The scraper class is designed to work with Kafka. It will consume from a Kafka topic scrapingRequests
and produce to another called magnets
.
It's the one method to be implemented by the scraper class in case you need to implement a new scraper. It recieves a "scraping request" with the following schema:
imdbId: string;
title: string;
spanishTitle: string;
seasonNum: string;
episodeNum: string;
tvdbId: string;
year: number;
cacheId: string;
An example for this would be:
{
"cacheId":"tt0944947:3:2",
"imdbId":"tt0944947",
"title":"Game of Thrones",
"spanishTitle": "Juego de Tronos",
"seasonNum": "3",
"episodeNum": "2",
"tvdbId": "null",
"year": 2011
}
Using the auxiliary methods as needed, the scraper should return a Magnet
array with the following format:
infoHash: string;
language: string;
magnetUrl: string;
quality: string;
source: string;
peer?: number;
seed?: number;
size?: string;
fileIdx?: number;
An example for this would be:
{
"magnetUrl":"magnet:?xt=urn:btih:c292................................b610&dn=Juego+De+Tronos+-+Temporada+3+%5BHDTV%5D%5BCap.302%5D%5BEspa%C3%B1ol+Castellano%5D",
"infoHash":"c292................................b610",
"fileIdx":1,
"language":"es",
"quality":"HDTV",
"source":"DonTorrent",
"cacheId":"tt0944947:3:2",
"seed":0,
"peer":0
}
The commit will not be allowed if any linting rule fails. These linting rules could change over time.

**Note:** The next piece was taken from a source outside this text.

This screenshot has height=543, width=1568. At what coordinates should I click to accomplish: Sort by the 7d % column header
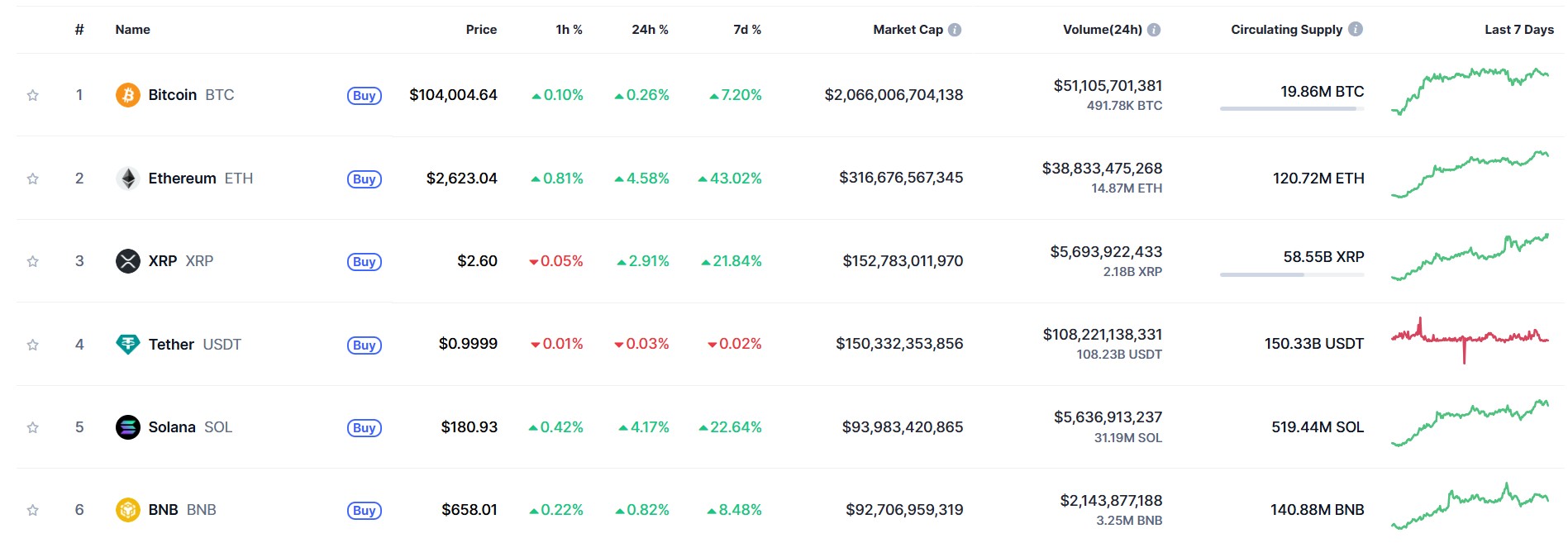coord(746,30)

The scrapers don't have defined tests, but the repository contains the dependencies needed so any new unit test will be appreciated.
For future contributions, conventional commits should be used. Git flow features and releases will be used to ensure the integrity and stability. Every feature and release will be reviewed by the repository maintainers.